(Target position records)
────────────────

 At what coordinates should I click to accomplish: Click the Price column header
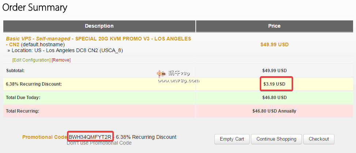tap(274, 26)
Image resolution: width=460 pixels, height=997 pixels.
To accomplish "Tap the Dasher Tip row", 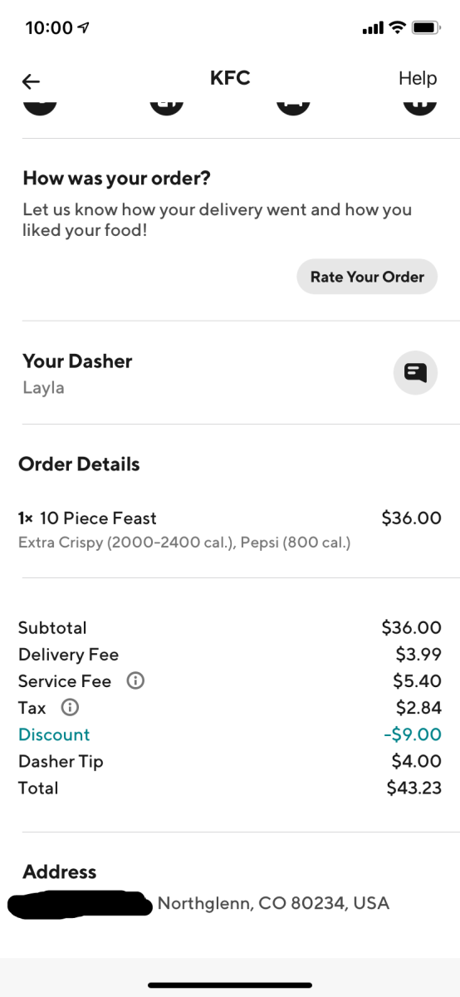I will click(x=230, y=761).
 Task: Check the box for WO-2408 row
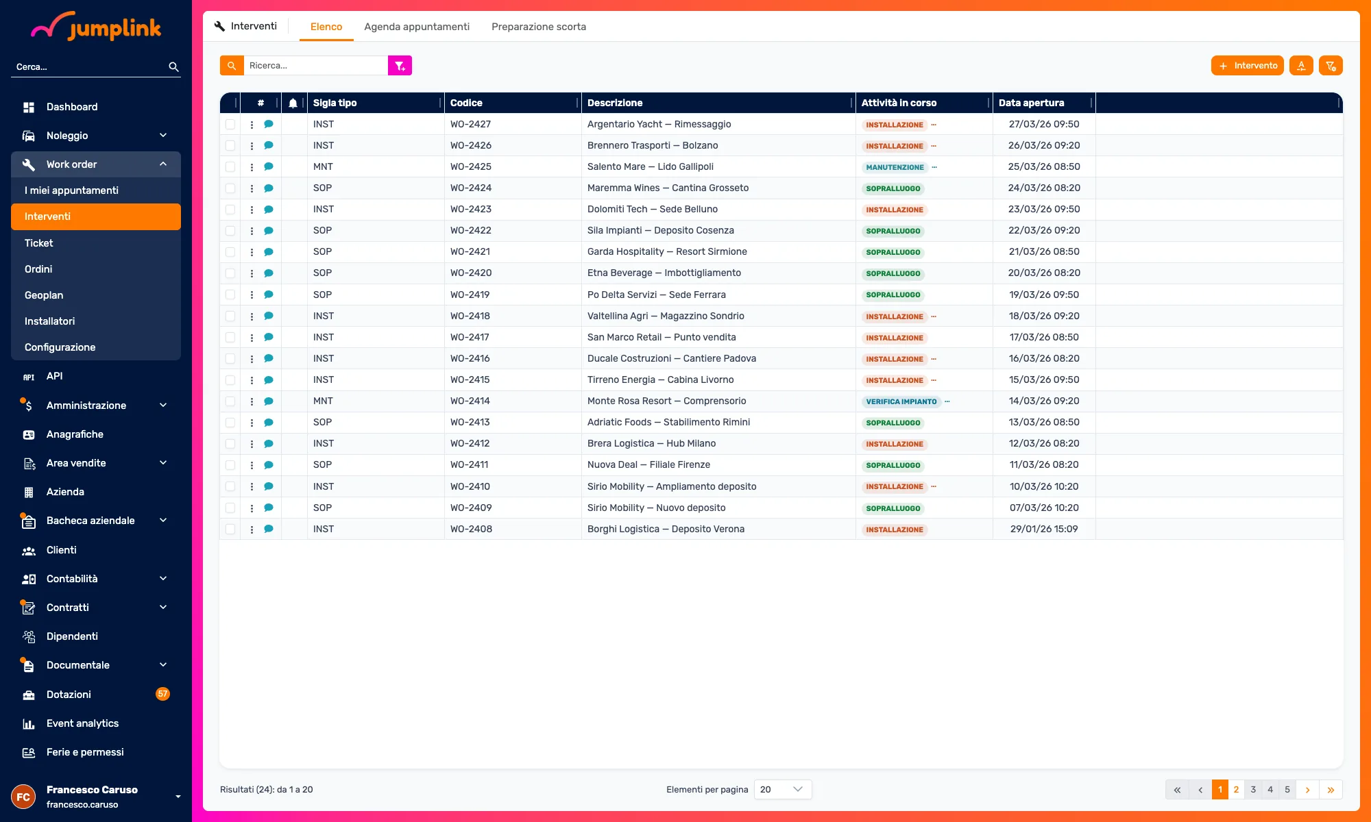230,530
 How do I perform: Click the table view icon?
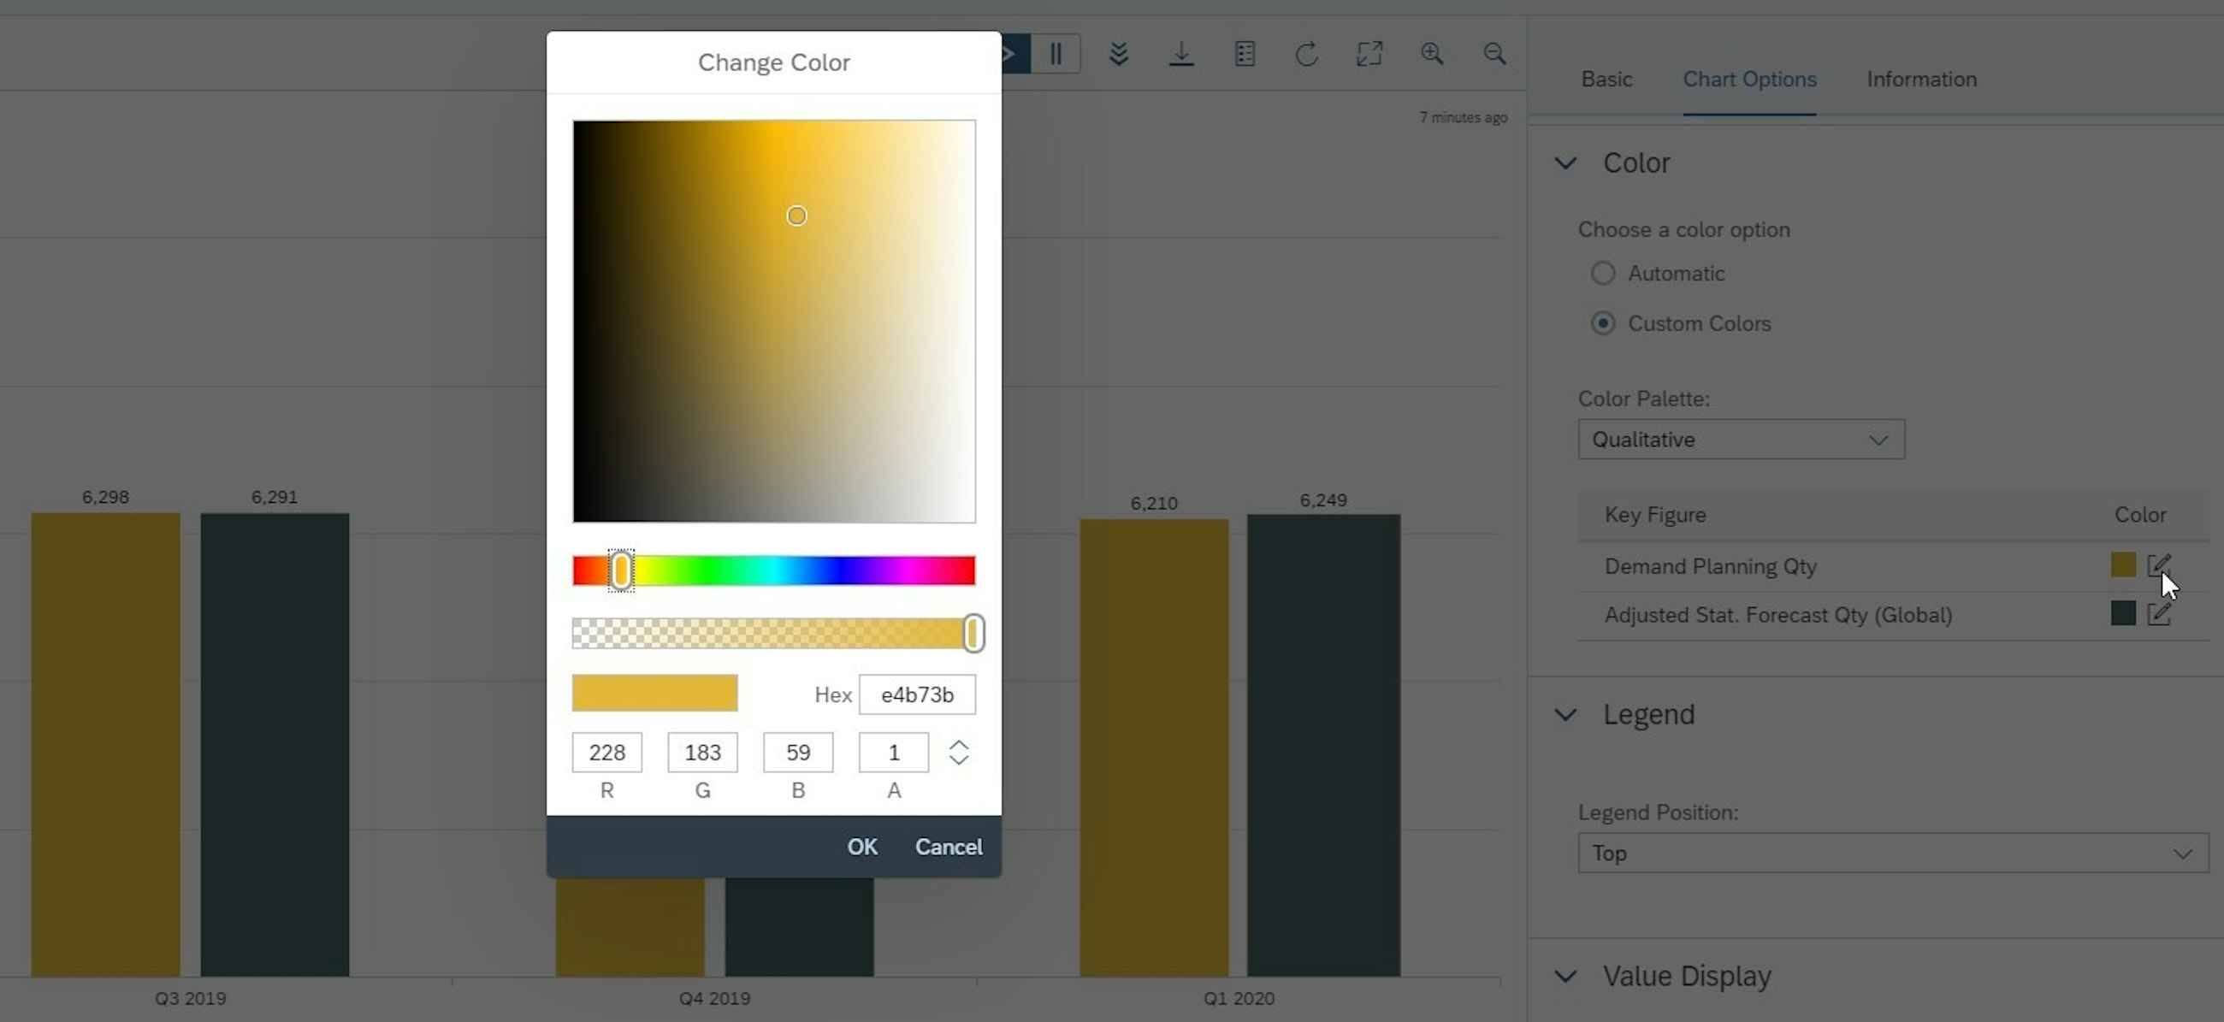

────────────────

Your instructions
Copy out the lines of the records starting at the one with "Task: Check the box for WO-2408 row" and running through the end of the records, both ends included. Leave the pictures out.

Written answer
 Task: Check the box for WO-2408 row
230,530
 How do I perform: Click the table view icon?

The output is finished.